I have to make a file finder using Lucene. I thought of using wild card query.
Text in a document: lucene/queryparser/docs/xml/img/plus.gif
Search string: lqdocspg
It should find:
lucene/queryparser/docs/xml/img/plus.gif
(it is the olny document for now, so it should return that it found 1 match.)
Here is my code:
public static void main(String[] args) throws IOException, ParseException {
Analyzer analyzer = new StandardAnalyzer();
Path indexPath = Files.createTempDirectory("tempIndex");
Directory directory = FSDirectory.open(indexPath);
IndexWriterConfig config = new IndexWriterConfig(analyzer);
IndexWriter iwriter = new IndexWriter(directory, config);
Document doc = new Document();
String text = "lucene/queryparser/docs/xml/img/plus.gif";
doc.add(new Field("fieldname", text, TextField.TYPE_STORED));
iwriter.addDocument(doc);
iwriter.close();
// Now search the index:
DirectoryReader ireader = DirectoryReader.open(directory);
IndexSearcher isearcher = new IndexSearcher(ireader);
// Parse a simple query that searches for "text":
//QueryParser parser = new QueryParser("fieldname", analyzer);
//Query query = parser.parse("l*q*d*o*c*s*p*g*");
Query query = new WildcardQuery(new Term("fieldname", "*l"));
ScoreDoc[] hits = isearcher.search(query, 10).scoreDocs;
System.out.println(isearcher.doc(0).get("fieldname"));
System.out.println("Search terms found in :: " + hits.length + " files");
assertEquals(1, hits.length);
// Iterate through the results:
for (ScoreDoc hit : hits) {
Document hitDoc = isearcher.doc(hit.doc);
assertEquals("lucene/queryparser/docs/xml/img/plus.gif", hitDoc.get("fieldname"));
}
ireader.close();
directory.close();
IOUtils.rm(indexPath);
}
When i am passing *l
or l*
or lucene* *lucene
or any different like q*
it's working and returns that it found match in one file.

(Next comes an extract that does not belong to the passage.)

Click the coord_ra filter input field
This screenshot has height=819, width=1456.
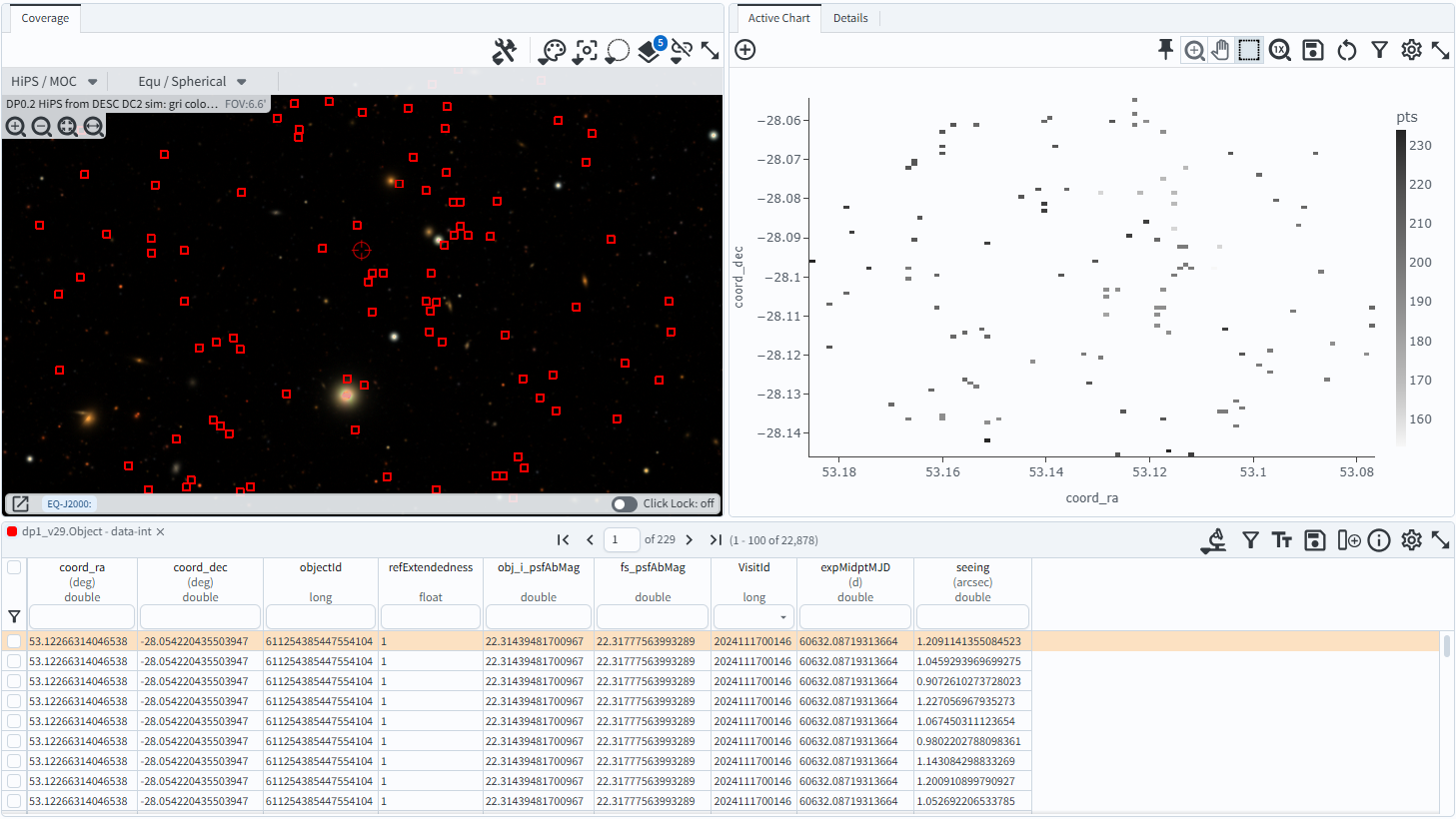point(82,617)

But when im trying to pass what i want to find which is *l*q*d*o*c*s*p*g*
it returns 0 found matches. I dont know what am i doing wrong. Asterisk means that between letters there can be anything right?

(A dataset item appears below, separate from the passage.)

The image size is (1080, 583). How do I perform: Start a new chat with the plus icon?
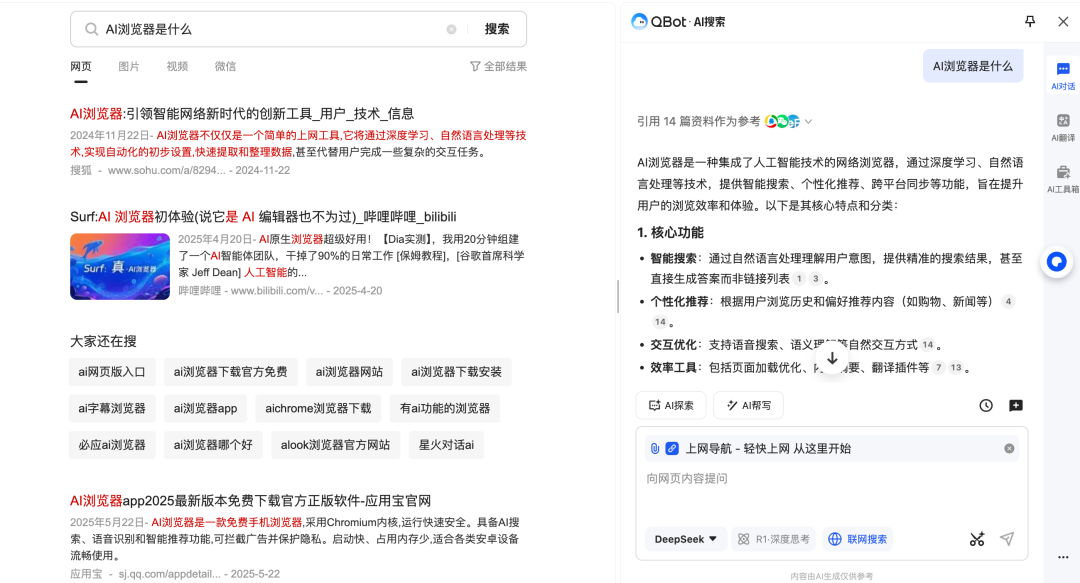coord(1014,405)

The problem here is you are using a TextField
:
doc.add(new Field("fieldname", text, TextField.TYPE_STORED));
This field, when used with the standard analyzer, causes the contents of that field to be tokenized into the following separate tokens in the Lucene index (in alphabetic order):
Input value: lucene/queryparser/docs/xml/img/plus.gif
Resulting indexed tokens:
docs
img
lucene
plus.gif
queryparser
xml
Now, when you consider your wildcard query l*q*d*o*c*s*p*g*
, you can see that this single query term does not match any of the tokens in the index.
But a query such as l*
matches one token: lucene
- so that will find your one and only document.

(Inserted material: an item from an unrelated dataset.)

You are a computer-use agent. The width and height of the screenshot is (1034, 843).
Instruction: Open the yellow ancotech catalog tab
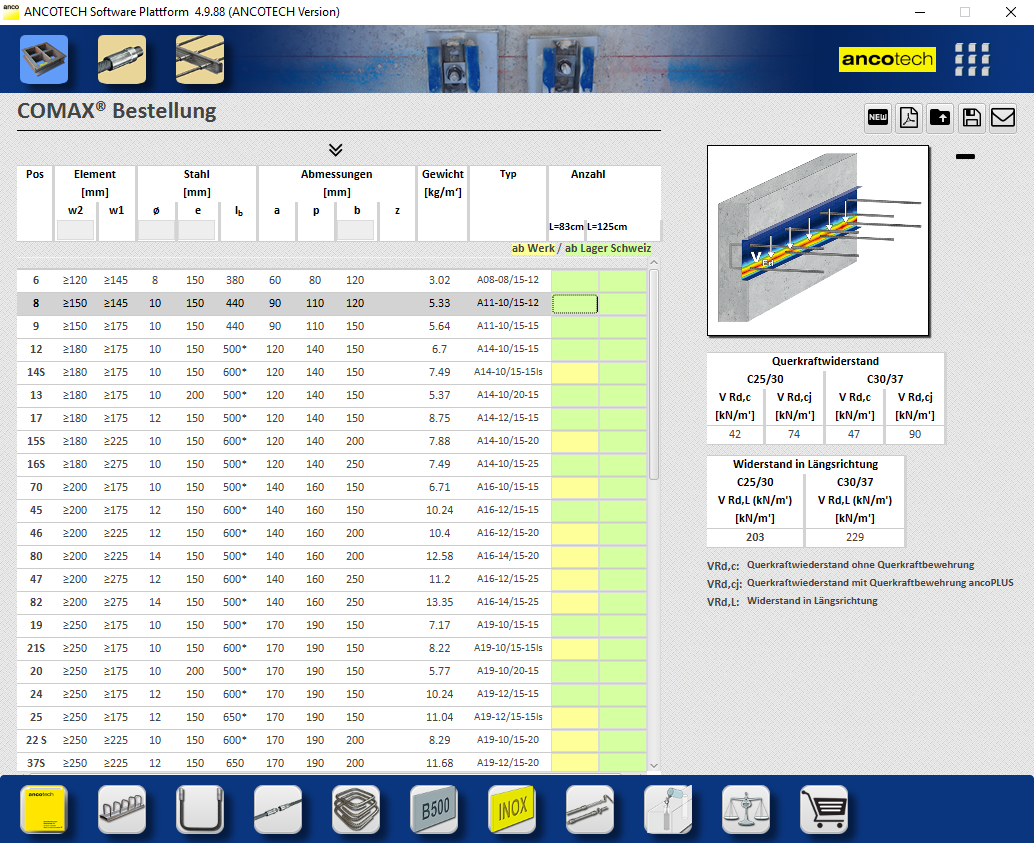pos(44,809)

There are various ways to solve this - but in your specific case, given you want to treat lucene/queryparser/docs/xml/img/plus.gif
as a single string, then you can use a StringField
instead of a TextField
. This class does not split the input into tokens. Instead it indexes the input without applying the Standard Analyzer.
doc.add(new StringField(FIELD_NAME, documentBody, Field.Store.YES));
This generates a single token in the index:
lucene/queryparser/docs/xml/img/plus.gif
Now you can see that your wildcard query l*q*d*o*c*s*p*g*
should (and does) match that token.
See the following:
Field
- specifically, take a look at the list of subclasses. These are "predefined" fields you can use without needing to use new Field(...)
- like my new StringField(...)
example above.TextField
- "A field that is indexed and tokenized, without term vectors. For example this would be used on a 'body' field, that contains the bulk of a document's text."StringField
- "A field that is indexed but not tokenized: the entire String value is indexed as a single token."